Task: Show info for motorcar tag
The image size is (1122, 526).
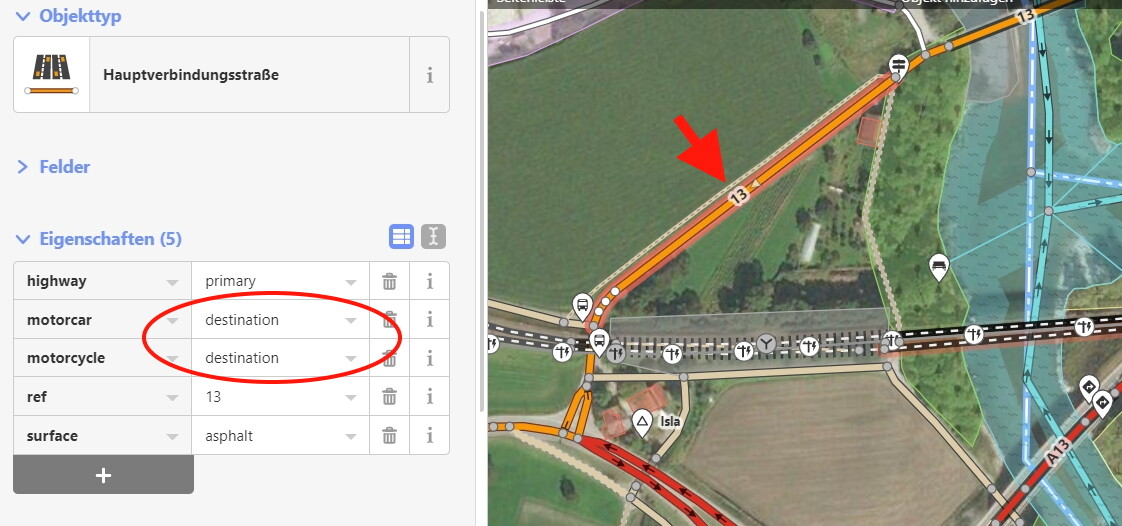Action: [x=429, y=319]
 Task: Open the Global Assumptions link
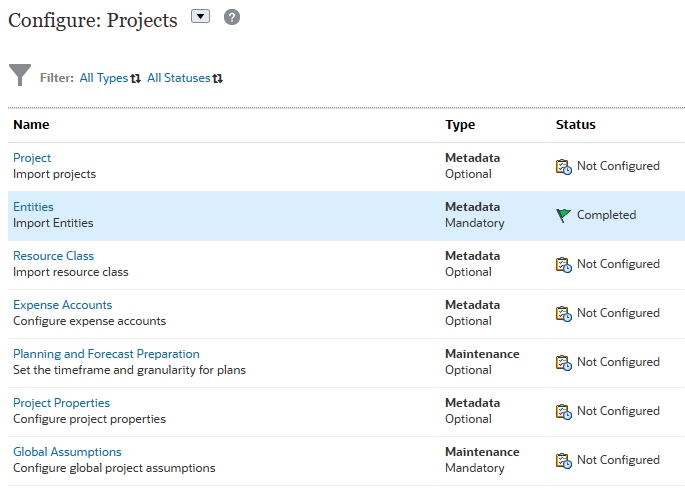[67, 452]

■ **PROBLEM TO WORK ON**:
Set the entire listing down again, exact in every line, without any pictures.

■ **RESULT**:
Task: Show info for motorcar tag
The image size is (1122, 526).
Action: [x=429, y=319]
 Task: Open the Global Assumptions link
[67, 452]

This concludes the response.